Iranian authorities have arrested four people on suspicion of selling contaminated bootleg alcohol that killed at least three people, Iranian media reported Wednesday.
The sale and consumption of alcohol has been banned in Iran since the 1979 Islamic revolution, leading to a huge illicit trade in bootleg products, some of them adulterated with poisonous methanol.
“Three people have died of alcohol poisoning due to the consumption of counterfeit beverages,” said Saber Jafari, prosecutor for the city of Maku in the northwestern province of West Azerbaijan.
“Twenty people with symptoms of alcohol poisoning have been transferred to the city’s Fajr Hospital,” Jafari told the Fars news agency.

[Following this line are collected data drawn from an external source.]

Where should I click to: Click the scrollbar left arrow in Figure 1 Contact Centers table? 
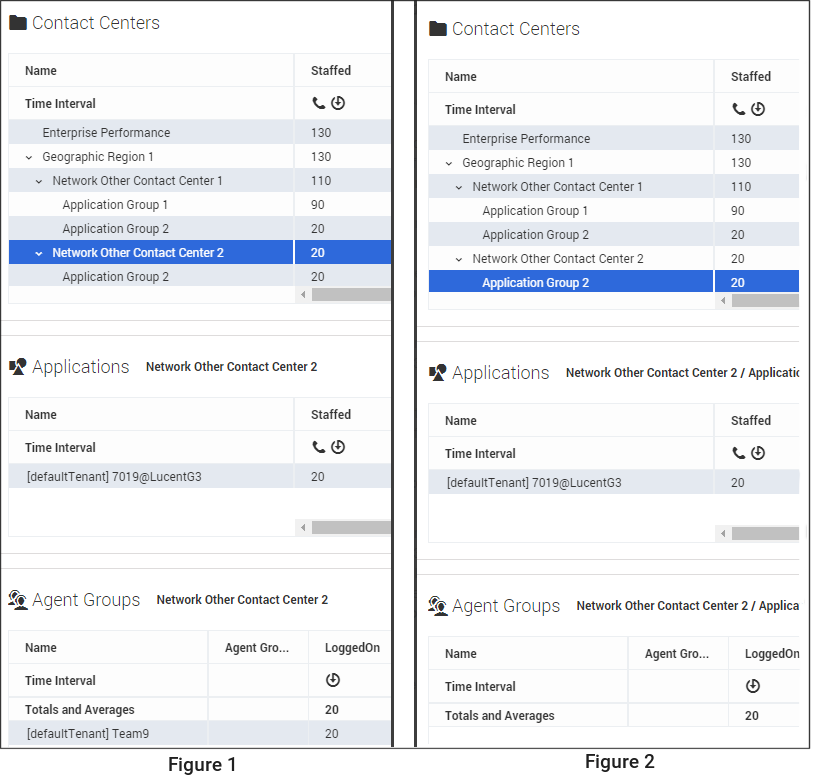[303, 295]
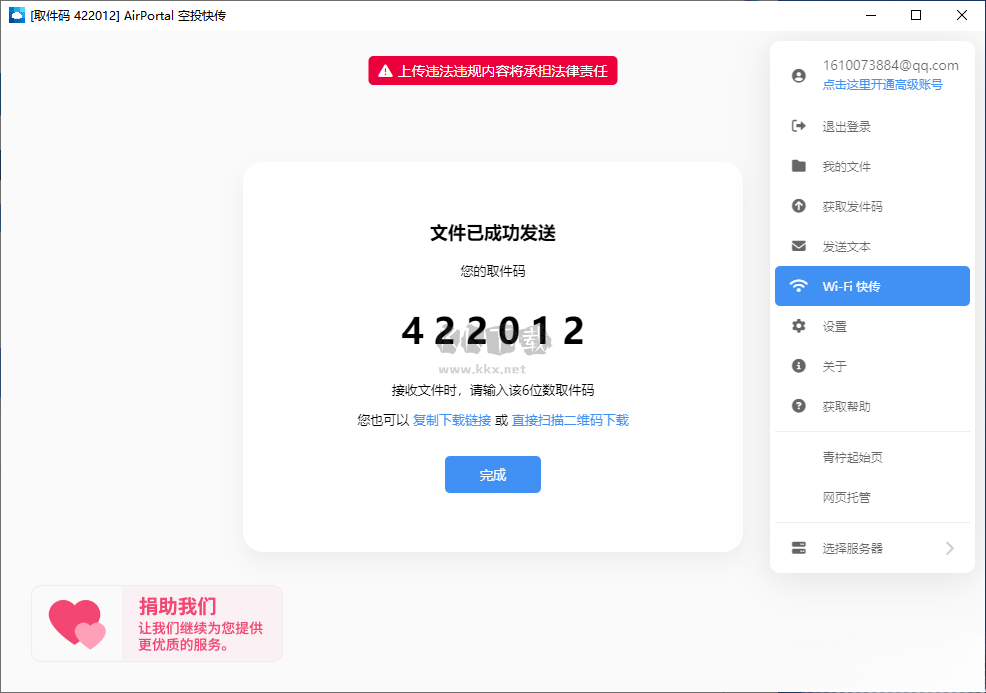
Task: Click the envelope icon beside 发送文本
Action: coord(798,246)
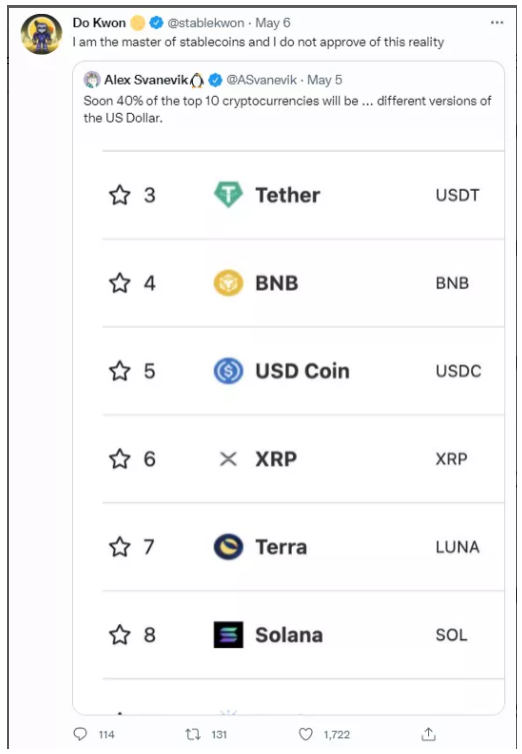Viewport: 522px width, 754px height.
Task: Click the reply speech bubble icon
Action: 80,734
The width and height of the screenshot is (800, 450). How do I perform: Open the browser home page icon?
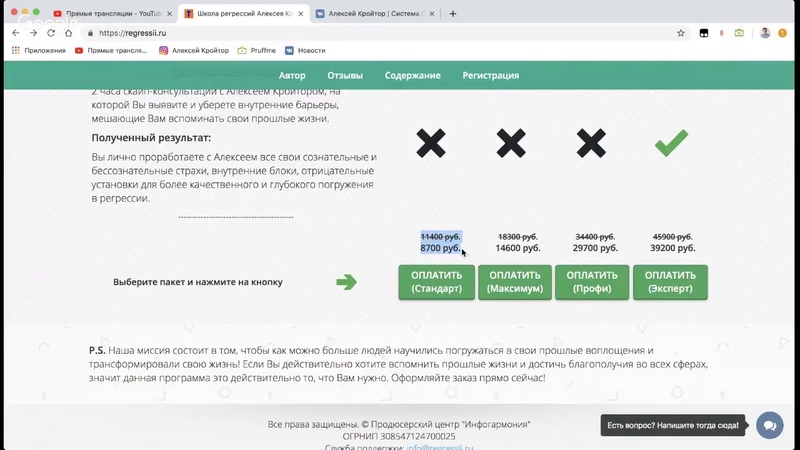[x=70, y=33]
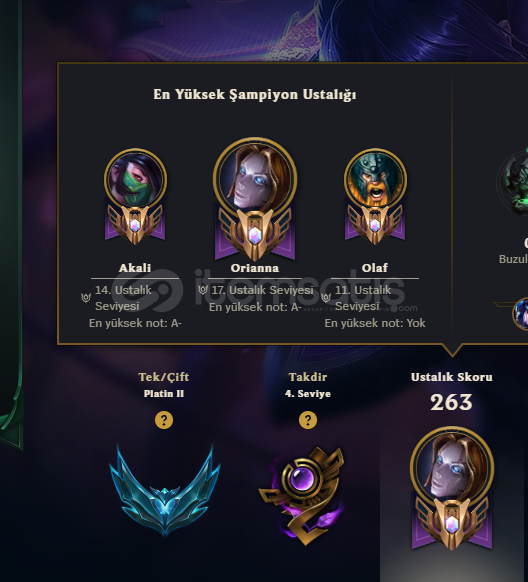
Task: Click the 263 mastery score number
Action: point(451,402)
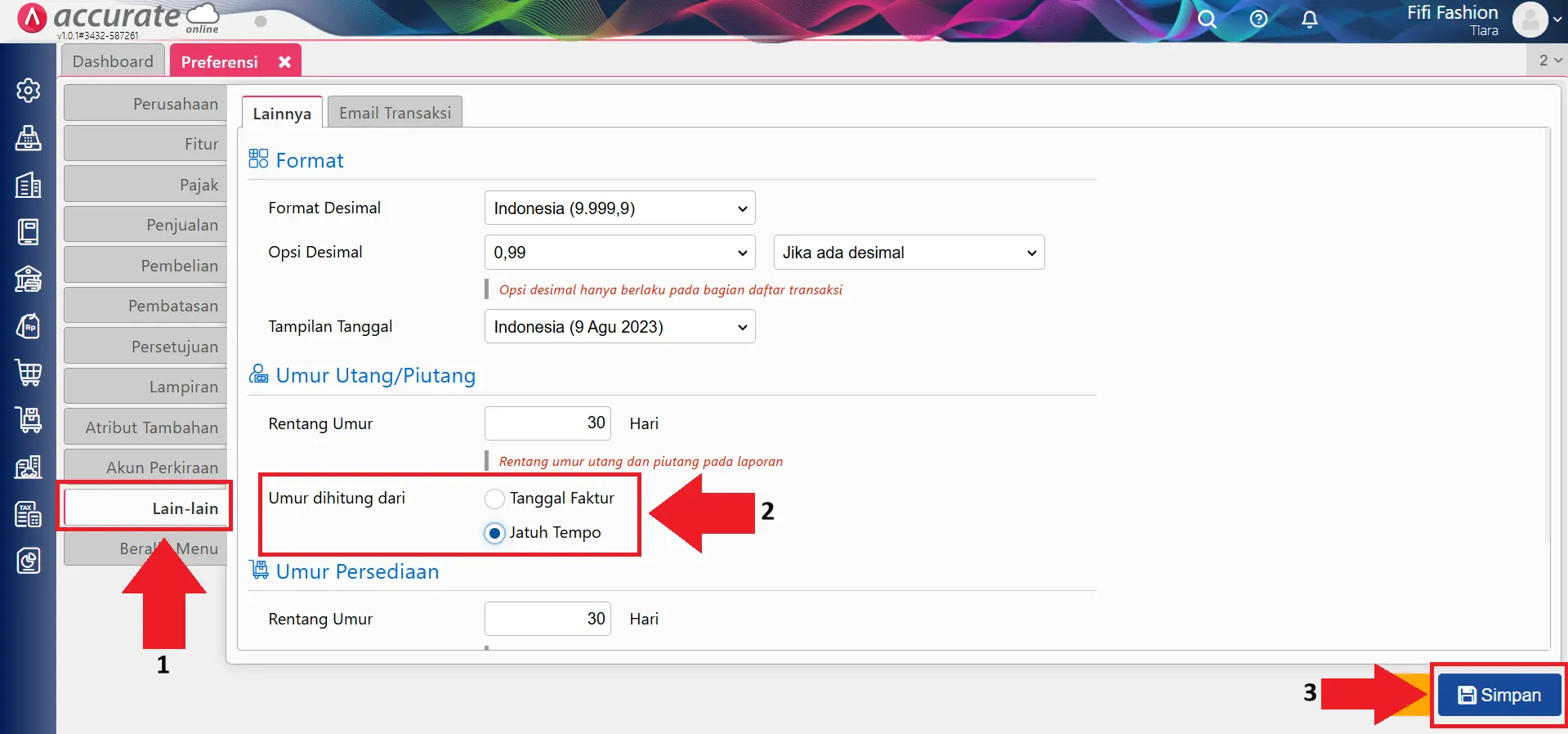Open the bank building sidebar icon
1568x734 pixels.
[x=29, y=280]
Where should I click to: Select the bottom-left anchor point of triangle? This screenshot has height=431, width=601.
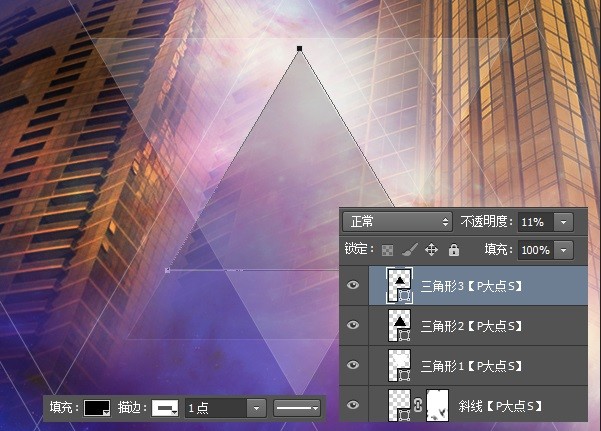(x=167, y=270)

He said four people had been arrested and an investigation was underway.
Iran sentenced four people to death in September for selling contaminated bootleg alcohol that killed 17 people in June.

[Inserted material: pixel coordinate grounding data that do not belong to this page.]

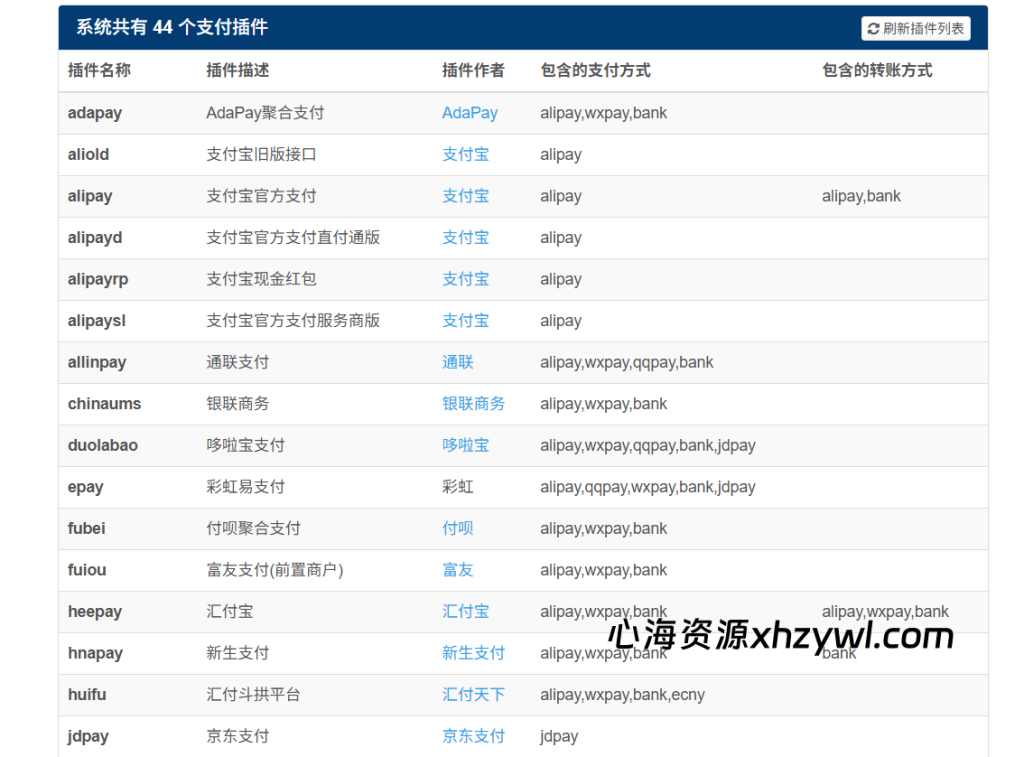This screenshot has height=757, width=1024.
Task: Open the 汇付天下 author link
Action: (473, 694)
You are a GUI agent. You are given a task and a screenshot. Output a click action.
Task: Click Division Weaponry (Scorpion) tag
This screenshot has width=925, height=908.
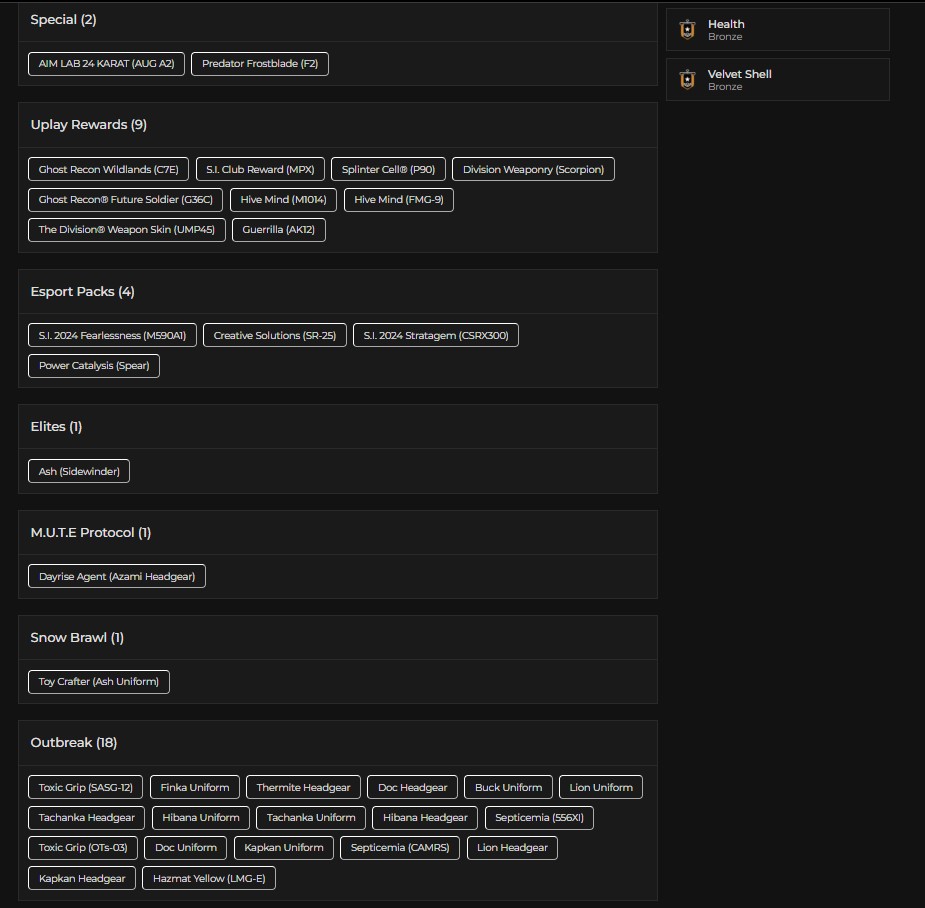[533, 169]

In the year to March, 644 people died after consuming “counterfeit alcoholic beverages,” Iran’s forensics institute said, a 30 percent increase on the previous 12-month period.
At the height of the COVID pandemic in 2020, at least 210 Iranians died after drinking bootleg alcohol, falsely believing it to be a remedy for the virus.
Only members of Iran’s Christian, Jewish and Zoroastrian minorities are exempt from the alcohol ban. Foreigners are required to respect it.